Okay so two people are grappled and you want to attack one of them with a melee attack? How does it work? Is there Cover? Is there a chance to hit either one? Does Size Matter? 

What about a ranged attack?

A Melee Touch Attack?

A Ranged Touch Atttack?

A spell effect that touches only a larger grappling creature? Is that even possible?

Thanks


----------



## MichaelH (Mar 7, 2004)

MacMathan said:
			
		

> Okay so two people are grappled and you want to attack one of them with a melee attack? How does it work? Is there Cover? Is there a chance to hit either one? Does Size Matter?



Check the chart on page 151 of the PH (3.5).  Attacking a grappled target that you are not also grappling gives you no bonus or penalty to your attack roll, but your target is denied his Dex bonus to AC for your attack so you may sneak attack if you have that ability.  There is no cover and there is no random hit chance.  You attack the target you choose.  Size does not matter, but really big creatures might try to grapple a PC with a -20 penalty so that they are not considered grappled.

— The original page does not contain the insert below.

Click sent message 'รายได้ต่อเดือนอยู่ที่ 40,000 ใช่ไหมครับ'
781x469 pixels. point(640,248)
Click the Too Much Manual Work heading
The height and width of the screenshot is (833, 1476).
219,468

> What about a ranged attack?



No bonus or penalty to your attack roll, and the target is denied his Dex bonus to AC, and the target is randomly determined.



> A Melee Touch Attack?



Same as for melee attacks.



> A Ranged Touch Atttack?



Same as for ranged attacks.



> A spell effect that touches only a larger grappling creature? Is that even possible?



I am not sure what this would be referring to.


----------



## Camarath (Mar 7, 2004)

MacMathan said:
			
		

> Okay so two people are grappled and you want to attack one of them with a melee attack? How does it work? Is there Cover? Is there a chance to hit either one? Does Size Matter?



There is no cover bonus or a chance to randomly strike a grappling combatant when attacking into a grapple with a melee attack, but the defender loses any Dexterity bonus to AC.


			
				MacMathan said:
			
		

> What about a ranged attack?



 With a ranged attack the defender loses any Dexterity bonus to AC and you roll randomly to see which grappling combatant you strike.


			
				MacMathan said:
			
		

> A Melee Touch Attack? A Ranged Touch Atttack?



A ranged or melee touch attack would function as a regular attack except the defender's Armor bonus, Shields bonus and Natural Armor bonus would not apply.


			
				MacMathan said:
			
		

> A spell effect that touches only a larger grappling creature? Is that even possible?



I am not sure exactly how it would be run. But I think that since you must move into the target’s space to grapple the two grapplers would be considered to share the same space as the larger of grappler as with mounted combat.

Edit:   No, not again!!! First Hypersmurf and now MichaelH have beaten me to a reply by less than 1 min after the thread was over an hour old. If I didn't know better I would think there was something going on here.


----------



## shilsen (Mar 7, 2004)

See Table 8-6 on pg. 151 of the PHB for some of the answers.

When attacking into a grapple with a melee weapon, there is no extra chance of a miss. With a ranged weapon, you roll randomly to see which target you hit. So size of the grapplers would not be relevant when attacking with a melee weapon, but would be if using a ranged one.

The same would be true for a melee touch attack (no miss chance) or a ranged touch attack (roll randomly).

I'm not sure what you mean by a spell effect that touches only a larger grappling creature. A targeted spell would affect a target as normal, grappling or not. A spell requiring a touch attack would be affected as above. If you mean an area effect, that would require DM adjudication since the rules don't spell it out either way.


----------